▶ _TO DO_:
Every line of the material must be given again verbatim. Skip the images.

[DATA FOR REVIEW — start]

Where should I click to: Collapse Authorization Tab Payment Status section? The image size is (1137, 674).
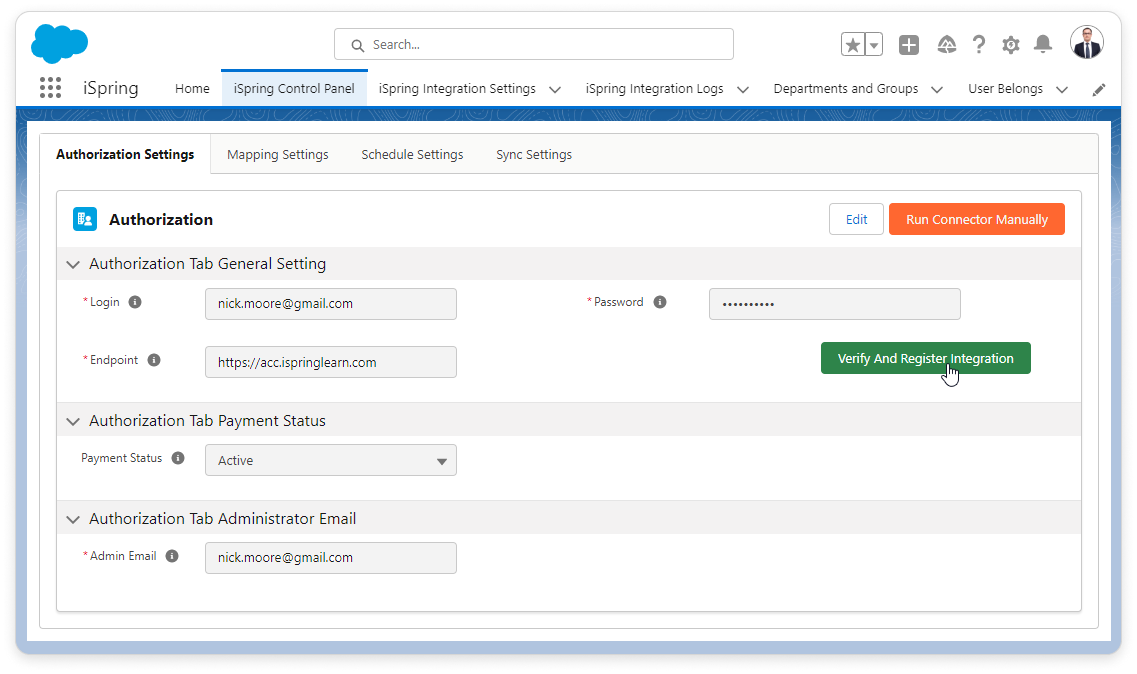click(73, 421)
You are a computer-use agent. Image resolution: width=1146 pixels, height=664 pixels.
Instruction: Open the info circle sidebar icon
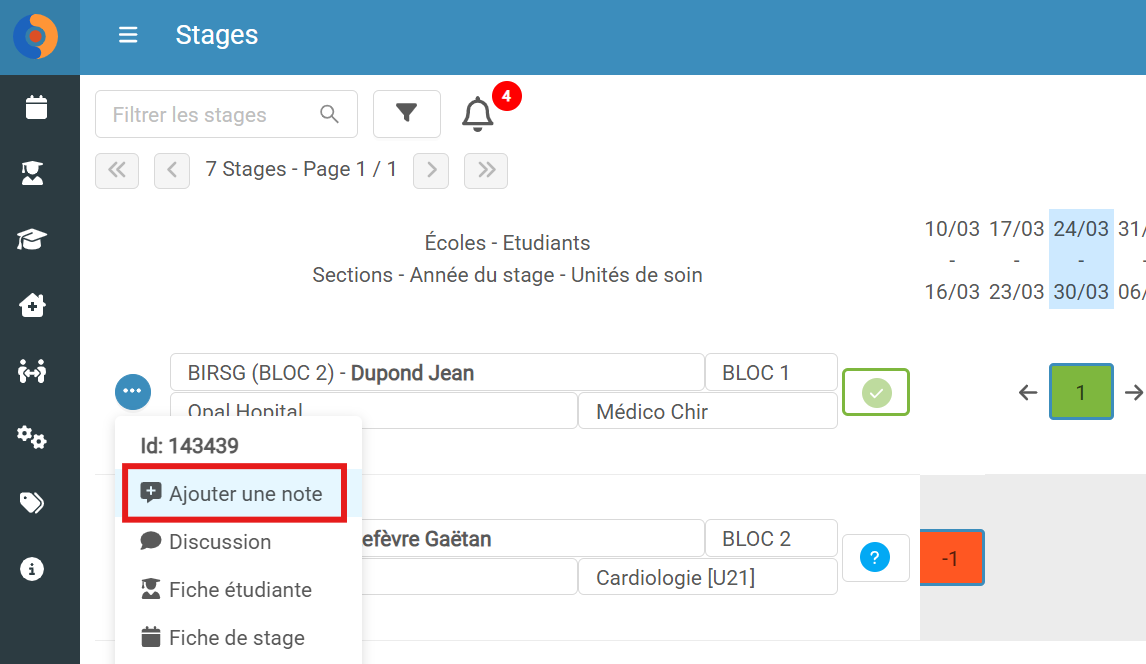point(32,569)
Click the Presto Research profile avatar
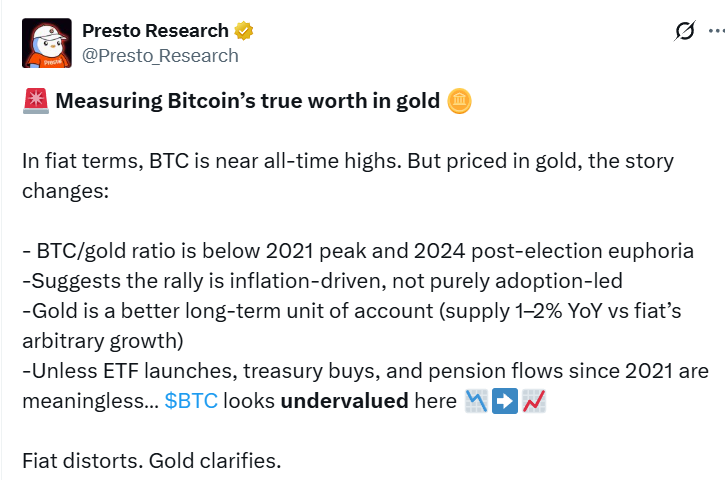Screen dimensions: 725x480 click(x=47, y=43)
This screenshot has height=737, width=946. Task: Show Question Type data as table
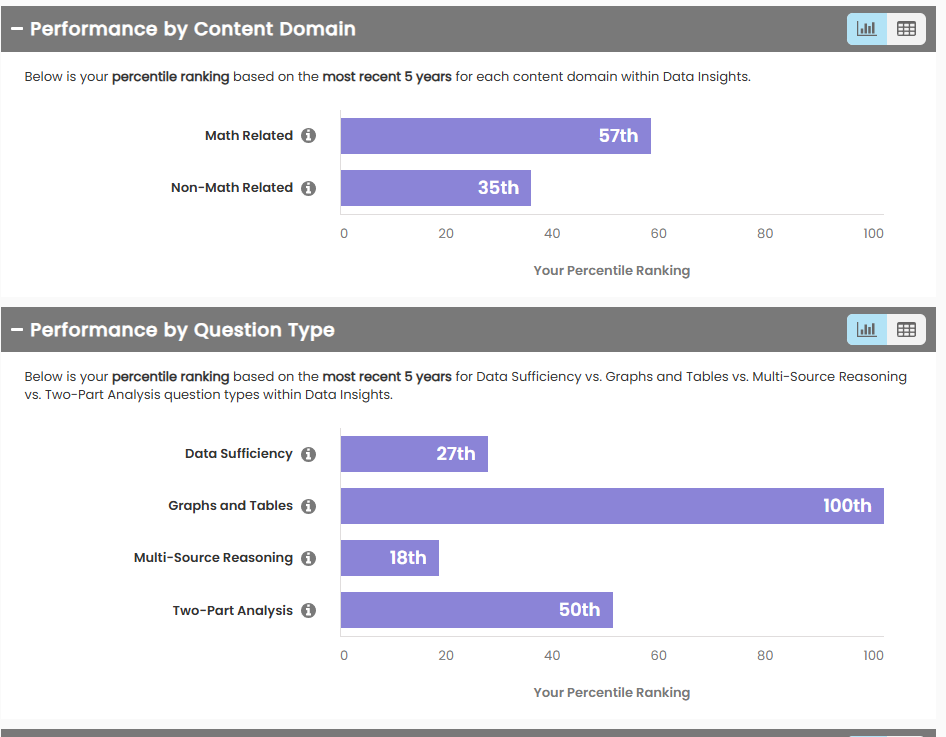point(906,329)
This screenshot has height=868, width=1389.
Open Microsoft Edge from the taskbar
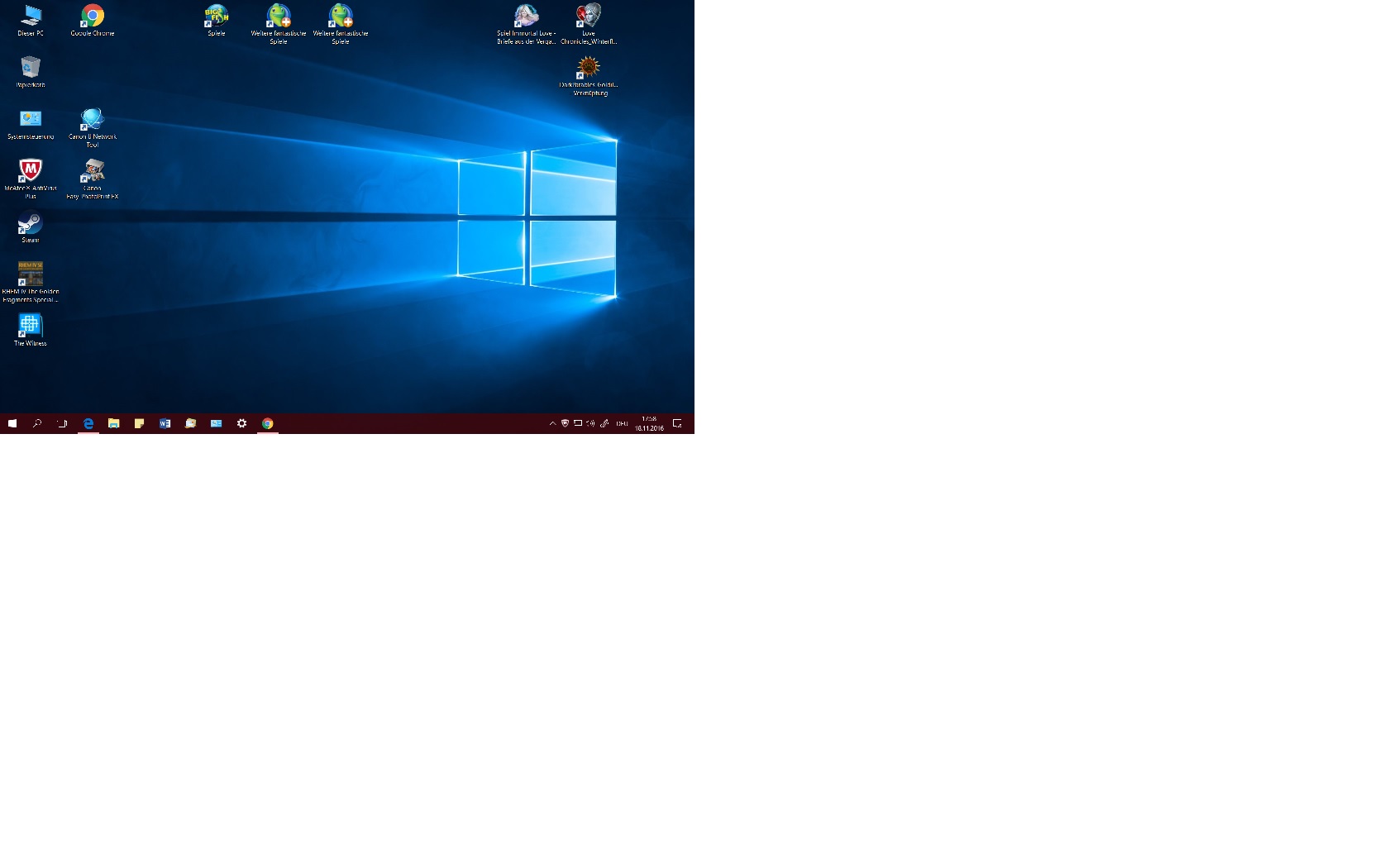[x=88, y=423]
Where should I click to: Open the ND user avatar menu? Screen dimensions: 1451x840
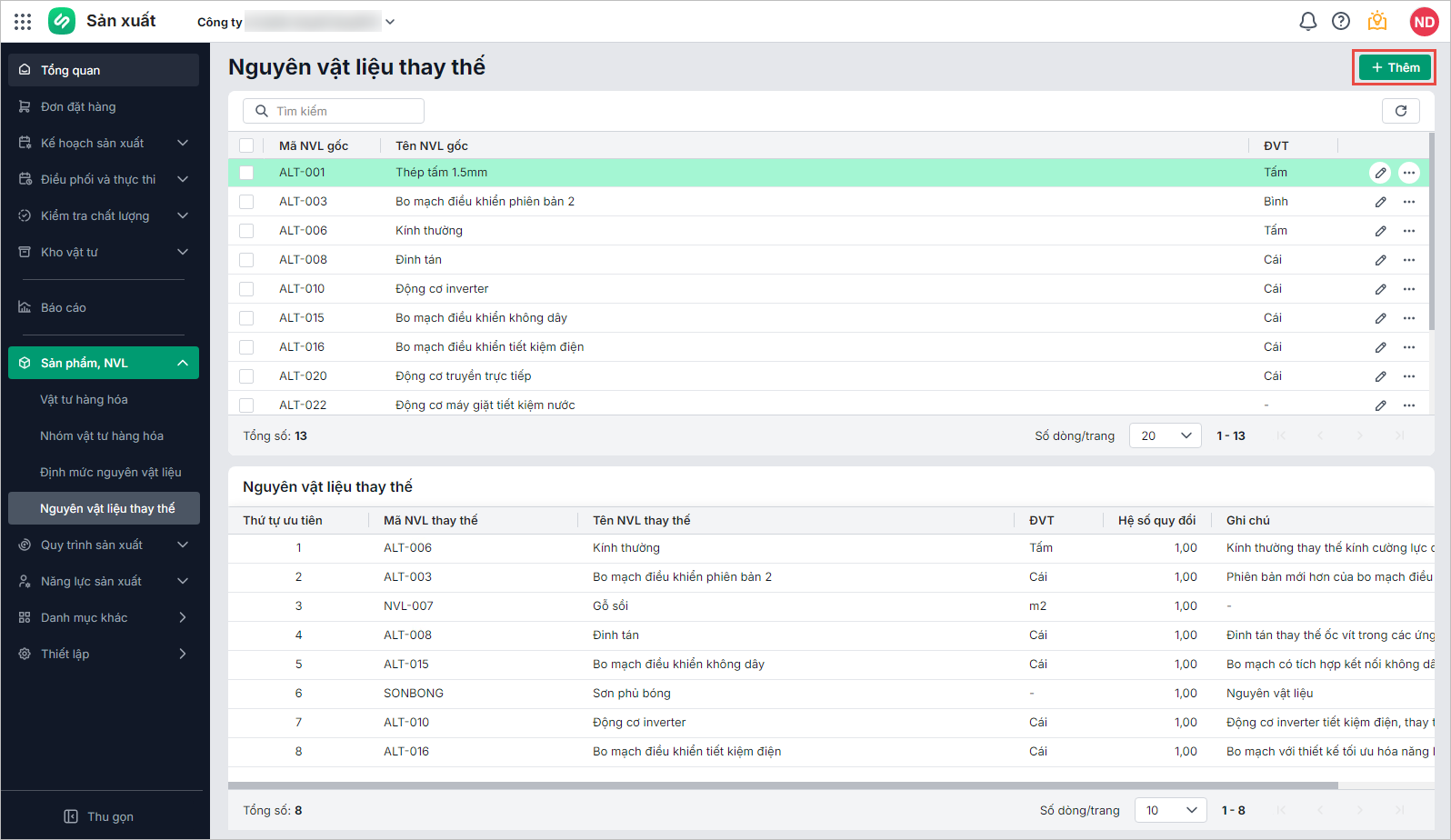tap(1424, 22)
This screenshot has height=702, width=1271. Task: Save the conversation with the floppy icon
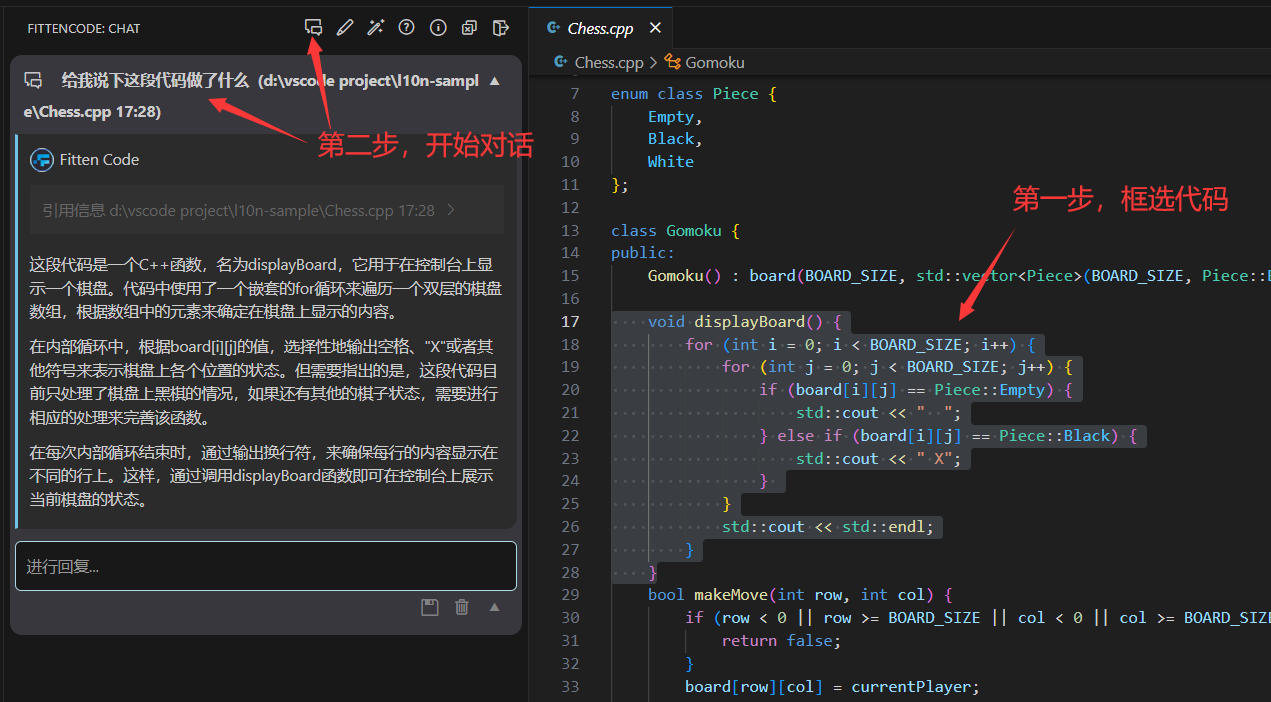tap(430, 607)
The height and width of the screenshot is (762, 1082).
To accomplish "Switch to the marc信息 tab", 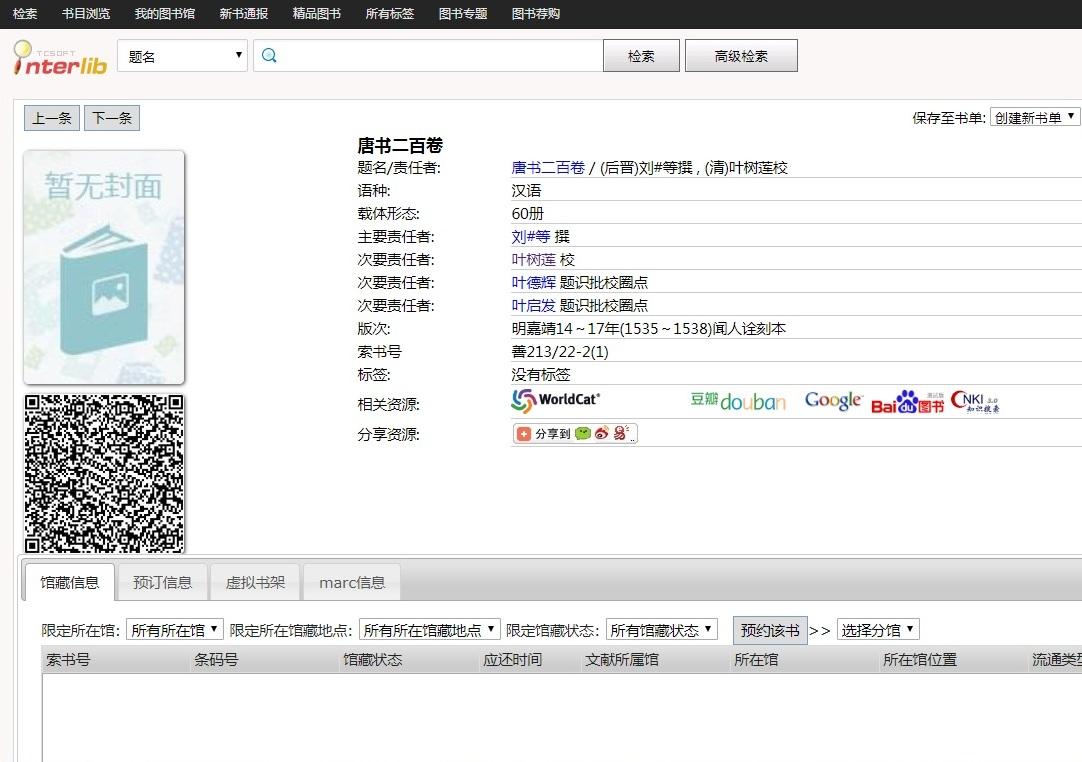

[DATA FOR REVIEW — finish]

▶ _YOUR RESPONSE_:
Where should I click to: Collapse Authorization Tab Payment Status section? The image size is (1137, 674).
click(73, 421)
You are a computer-use agent. Image resolution: width=1146 pixels, height=664 pixels.
Instruction: Open the info circle sidebar icon
point(32,569)
Click the Presto Research profile avatar
Screen dimensions: 725x480 click(x=47, y=43)
This screenshot has height=737, width=946. Task: Show Question Type data as table
point(906,329)
This screenshot has height=868, width=1389.
Open Microsoft Edge from the taskbar
[x=88, y=423]
Where should I click to: Open the ND user avatar menu? Screen dimensions: 1451x840
tap(1424, 22)
This screenshot has height=702, width=1271. Task: Save the conversation with the floppy icon
tap(430, 607)
The height and width of the screenshot is (762, 1082).
To accomplish "Switch to the marc信息 tab", 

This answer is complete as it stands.